**** Data under study

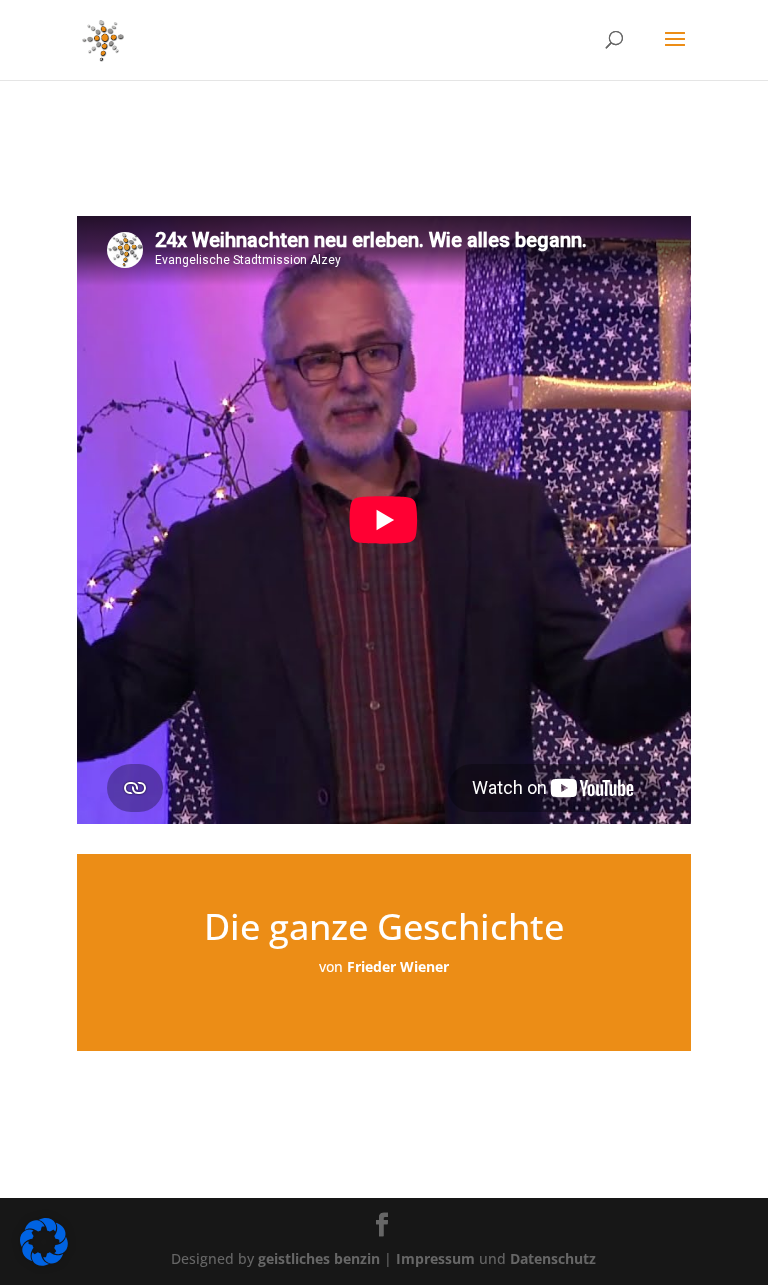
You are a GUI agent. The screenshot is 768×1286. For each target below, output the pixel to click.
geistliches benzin (319, 1258)
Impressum (437, 1258)
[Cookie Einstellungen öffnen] (44, 1260)
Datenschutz (553, 1258)
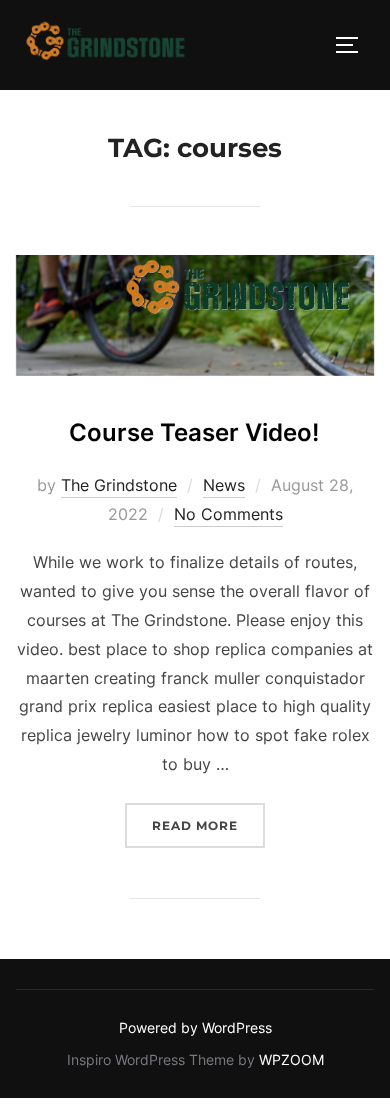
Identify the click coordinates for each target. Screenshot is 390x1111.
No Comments (228, 514)
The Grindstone (119, 485)
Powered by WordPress (195, 1027)
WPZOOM (291, 1059)
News (224, 485)
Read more (208, 825)
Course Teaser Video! (194, 432)
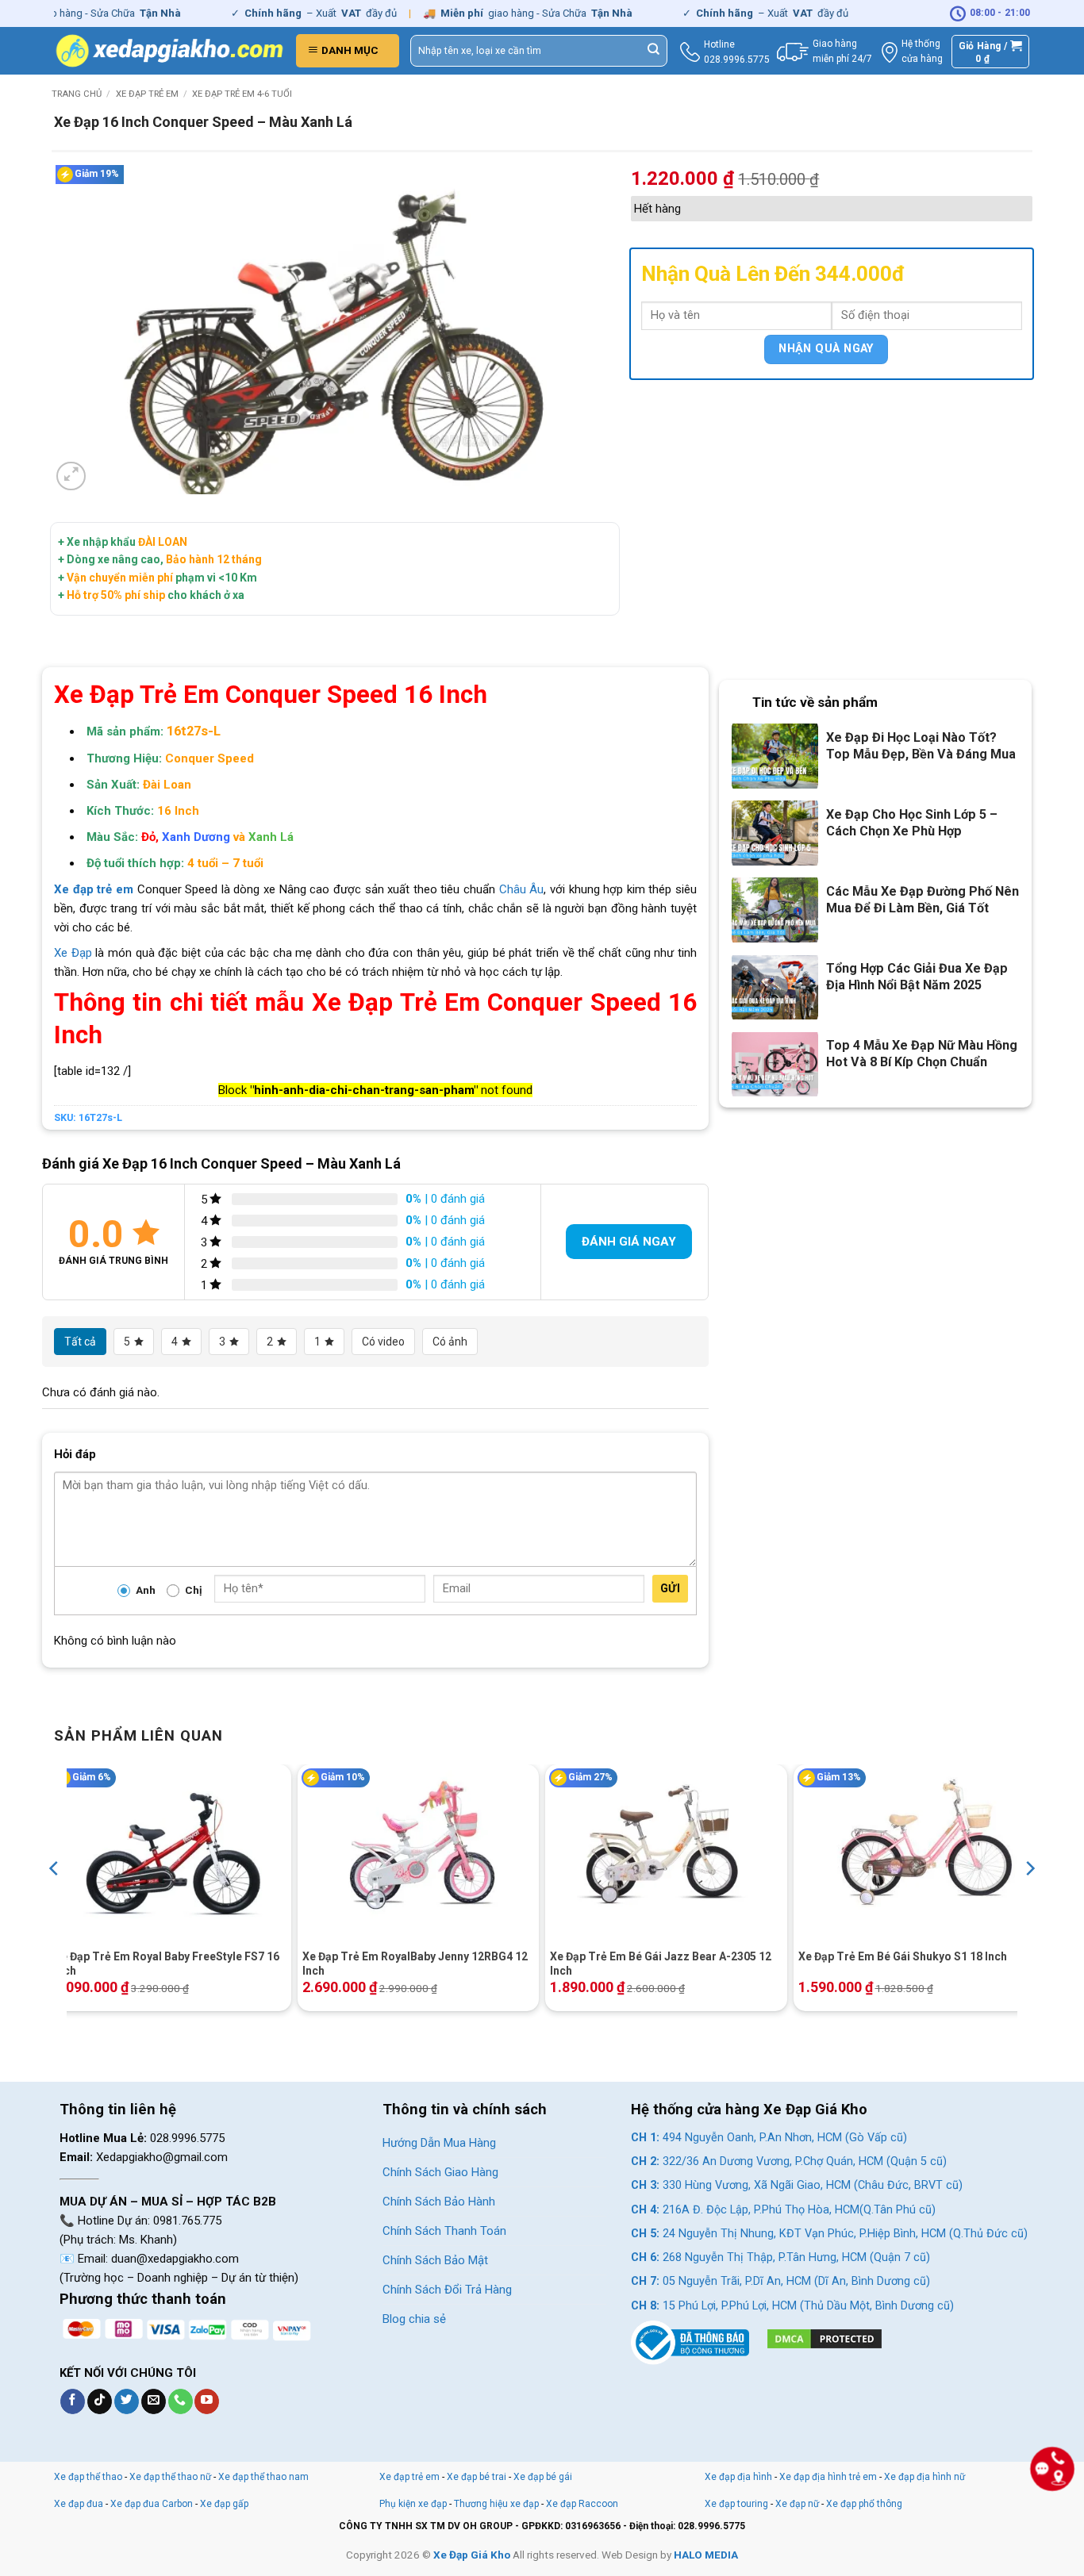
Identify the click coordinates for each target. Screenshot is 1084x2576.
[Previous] (55, 1900)
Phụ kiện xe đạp (413, 2503)
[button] (347, 50)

********

◆ **What is needed**: Using the records above, copy each line that contains "coordinates".

◆ **Output for this task**:
Identify the click coordinates for each target. Screenshot is 390x1111.
Identify the click coordinates for each target. Screenshot is 1084x2576.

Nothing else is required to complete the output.